Today, Americans across the country are celebrating the 50th anniversary of one of the country’s most effective conservation laws, the Wilderness Act. Signed by President Johnson on September 3, 1964, the Act was a historic achievement for federal public lands protection. The Wilderness Act introduced a new level of conservation to the American public, where became people are empowered by Congress to propose protection of special wild places, watersheds, wildlife habitat. It also provided outstanding recreational opportunities like hunting, fishing, camping and hiking, ushering in a new type of vacation — the family day trip to our National Parks.
“The Wilderness Act gave voice to what is collectively America’s common ground,” says Jamie Williams, President of The Wilderness Society, founded in 1935 to advocate for protection of America’s roadless wilderness such as wetlands and forests. “Protected lands and waters only enhance the lives of future generations.

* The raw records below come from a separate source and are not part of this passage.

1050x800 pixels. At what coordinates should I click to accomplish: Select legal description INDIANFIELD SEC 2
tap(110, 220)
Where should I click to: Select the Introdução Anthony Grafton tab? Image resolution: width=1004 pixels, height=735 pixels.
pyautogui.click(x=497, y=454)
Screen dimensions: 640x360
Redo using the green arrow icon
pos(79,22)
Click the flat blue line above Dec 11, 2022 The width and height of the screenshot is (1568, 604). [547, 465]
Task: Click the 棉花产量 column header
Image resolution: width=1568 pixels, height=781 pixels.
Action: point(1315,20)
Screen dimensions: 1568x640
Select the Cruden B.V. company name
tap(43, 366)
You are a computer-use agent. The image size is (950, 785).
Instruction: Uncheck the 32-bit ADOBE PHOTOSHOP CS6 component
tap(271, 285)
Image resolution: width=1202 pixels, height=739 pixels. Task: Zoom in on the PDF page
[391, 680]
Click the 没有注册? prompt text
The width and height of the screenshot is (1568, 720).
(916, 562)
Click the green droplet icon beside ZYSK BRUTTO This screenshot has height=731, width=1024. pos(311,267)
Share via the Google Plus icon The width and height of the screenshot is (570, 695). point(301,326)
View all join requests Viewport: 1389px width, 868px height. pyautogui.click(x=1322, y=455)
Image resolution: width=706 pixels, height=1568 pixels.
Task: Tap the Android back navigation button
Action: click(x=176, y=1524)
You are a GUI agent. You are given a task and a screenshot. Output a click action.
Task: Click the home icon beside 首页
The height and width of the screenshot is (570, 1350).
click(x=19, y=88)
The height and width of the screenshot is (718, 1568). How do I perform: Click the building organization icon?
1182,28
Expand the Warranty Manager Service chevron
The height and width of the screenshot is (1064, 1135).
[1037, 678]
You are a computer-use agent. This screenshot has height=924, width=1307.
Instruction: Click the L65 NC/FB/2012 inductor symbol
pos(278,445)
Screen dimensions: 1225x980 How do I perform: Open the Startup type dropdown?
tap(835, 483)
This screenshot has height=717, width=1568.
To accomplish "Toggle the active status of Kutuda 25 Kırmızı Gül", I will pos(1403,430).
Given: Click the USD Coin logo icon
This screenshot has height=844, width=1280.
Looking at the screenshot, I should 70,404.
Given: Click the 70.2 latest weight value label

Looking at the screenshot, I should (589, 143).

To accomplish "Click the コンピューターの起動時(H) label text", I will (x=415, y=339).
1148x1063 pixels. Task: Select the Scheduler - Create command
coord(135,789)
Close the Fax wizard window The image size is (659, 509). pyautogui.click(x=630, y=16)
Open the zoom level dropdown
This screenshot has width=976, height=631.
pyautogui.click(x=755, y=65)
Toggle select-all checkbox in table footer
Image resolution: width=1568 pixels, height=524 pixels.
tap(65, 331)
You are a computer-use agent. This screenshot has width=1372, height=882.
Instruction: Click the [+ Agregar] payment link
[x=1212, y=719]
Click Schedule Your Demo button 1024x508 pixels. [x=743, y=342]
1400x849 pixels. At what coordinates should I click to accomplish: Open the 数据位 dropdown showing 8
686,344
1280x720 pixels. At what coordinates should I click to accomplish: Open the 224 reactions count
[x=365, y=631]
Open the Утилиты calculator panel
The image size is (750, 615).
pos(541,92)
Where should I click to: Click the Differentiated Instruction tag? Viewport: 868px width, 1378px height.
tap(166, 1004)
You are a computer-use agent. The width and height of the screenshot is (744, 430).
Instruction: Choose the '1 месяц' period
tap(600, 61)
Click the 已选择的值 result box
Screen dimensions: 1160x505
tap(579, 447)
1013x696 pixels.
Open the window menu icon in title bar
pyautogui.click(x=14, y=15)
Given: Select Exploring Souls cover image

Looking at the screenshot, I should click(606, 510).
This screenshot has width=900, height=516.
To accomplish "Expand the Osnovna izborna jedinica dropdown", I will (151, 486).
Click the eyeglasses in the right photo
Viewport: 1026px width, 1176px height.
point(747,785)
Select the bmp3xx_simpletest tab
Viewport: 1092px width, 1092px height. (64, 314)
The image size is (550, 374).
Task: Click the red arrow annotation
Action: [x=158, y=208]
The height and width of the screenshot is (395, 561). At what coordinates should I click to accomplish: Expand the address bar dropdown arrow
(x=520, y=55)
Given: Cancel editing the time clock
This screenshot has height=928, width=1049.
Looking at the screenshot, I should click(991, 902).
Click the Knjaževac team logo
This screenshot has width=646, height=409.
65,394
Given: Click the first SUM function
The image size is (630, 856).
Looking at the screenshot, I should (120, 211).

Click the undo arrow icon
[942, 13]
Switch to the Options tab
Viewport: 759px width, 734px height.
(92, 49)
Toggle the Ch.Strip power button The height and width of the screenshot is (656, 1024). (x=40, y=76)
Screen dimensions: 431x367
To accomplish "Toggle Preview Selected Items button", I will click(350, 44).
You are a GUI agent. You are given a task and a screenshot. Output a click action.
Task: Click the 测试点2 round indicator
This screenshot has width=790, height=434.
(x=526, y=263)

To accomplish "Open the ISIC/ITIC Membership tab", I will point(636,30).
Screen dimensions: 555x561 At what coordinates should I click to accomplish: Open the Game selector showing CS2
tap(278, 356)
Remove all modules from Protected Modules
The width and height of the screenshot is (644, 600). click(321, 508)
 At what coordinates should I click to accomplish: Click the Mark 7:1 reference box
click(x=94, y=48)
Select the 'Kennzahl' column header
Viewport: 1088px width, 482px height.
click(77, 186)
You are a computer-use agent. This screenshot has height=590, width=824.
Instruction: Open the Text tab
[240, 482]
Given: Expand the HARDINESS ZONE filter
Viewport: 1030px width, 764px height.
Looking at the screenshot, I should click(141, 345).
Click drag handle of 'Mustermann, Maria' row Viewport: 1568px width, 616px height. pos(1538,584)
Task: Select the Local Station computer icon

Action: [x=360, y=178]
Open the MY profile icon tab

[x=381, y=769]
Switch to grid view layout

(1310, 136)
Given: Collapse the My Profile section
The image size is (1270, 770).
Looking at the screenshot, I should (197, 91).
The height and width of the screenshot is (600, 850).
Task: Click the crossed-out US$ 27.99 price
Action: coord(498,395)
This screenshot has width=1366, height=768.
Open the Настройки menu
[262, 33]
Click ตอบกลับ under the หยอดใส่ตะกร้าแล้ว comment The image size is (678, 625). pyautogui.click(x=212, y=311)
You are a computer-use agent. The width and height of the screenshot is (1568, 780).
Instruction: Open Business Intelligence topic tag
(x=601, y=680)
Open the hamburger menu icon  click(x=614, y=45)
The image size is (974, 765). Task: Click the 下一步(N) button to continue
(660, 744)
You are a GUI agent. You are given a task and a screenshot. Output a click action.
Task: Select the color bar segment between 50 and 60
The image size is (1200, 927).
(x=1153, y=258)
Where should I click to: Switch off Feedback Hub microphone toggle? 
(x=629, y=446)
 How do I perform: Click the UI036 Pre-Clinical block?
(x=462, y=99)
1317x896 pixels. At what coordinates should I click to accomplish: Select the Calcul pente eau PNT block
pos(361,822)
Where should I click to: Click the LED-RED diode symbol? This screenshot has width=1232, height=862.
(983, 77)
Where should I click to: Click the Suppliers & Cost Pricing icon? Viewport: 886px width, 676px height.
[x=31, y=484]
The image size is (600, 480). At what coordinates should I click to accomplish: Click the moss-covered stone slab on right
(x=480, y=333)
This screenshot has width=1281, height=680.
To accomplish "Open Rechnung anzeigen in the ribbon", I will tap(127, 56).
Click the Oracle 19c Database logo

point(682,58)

The Wilderness Society is here to carry the legacy of our founders forward, reminding our elected leaders that wild places are what help keep America strong, resilient, and economically secure.”
The Wilderness Act set aside almost nine million acres of U.S. national forests as wilderness, defining the highest level of protection, uses and enjoyment of these federal lands: “wilderness…is hereby recognized as an area where the earth and its community of life are untrammeled by man, where man himself is a visitor who does not remain.”
Today, the National Wilderness Preservation System encompasses nearly 110 million acres of wild country and includes lands in national parks, wildlife refuges and Bureau of Land Management areas. That’s a lot of nature that belongs to us, the American public, and preserved for future generations.
An anniversary publication created by the Wilderness Society outlines the major benefits from wilderness designation, and they’re nothing to take for granted. The Wilderness Act has helped protect drinking water for major cities like Phoenix, Denver, Los Angeles and New York. It also drives $646 billion in tourist industry for communities close to public lands. Our public lands also allow scientists to study local effects of climate change.
Right now, protection of wildlife and additional programs for conservation have stagnated in a do-nothing Congress. In fact, this one of the least productive and most partisan eras that Capitol Hill has ever seen, and our wildlife has suffered for it. More than two dozen bipartisan, locally supported wilderness bills have been introduced and are awaiting action by Congress. Included in these bills Congress is ignoreing? Bills to protect drinking water supplies in Colorado and Tennessee, premier wildlife habitat in Montana and Washington, and outstanding recreation destinations in Idaho and Maine.
These measures are broadly supported by a variety of American voices, including veterans, business owners, cultural and religious leaders, sportsmen and women, timber companies, motorized users, and military groups.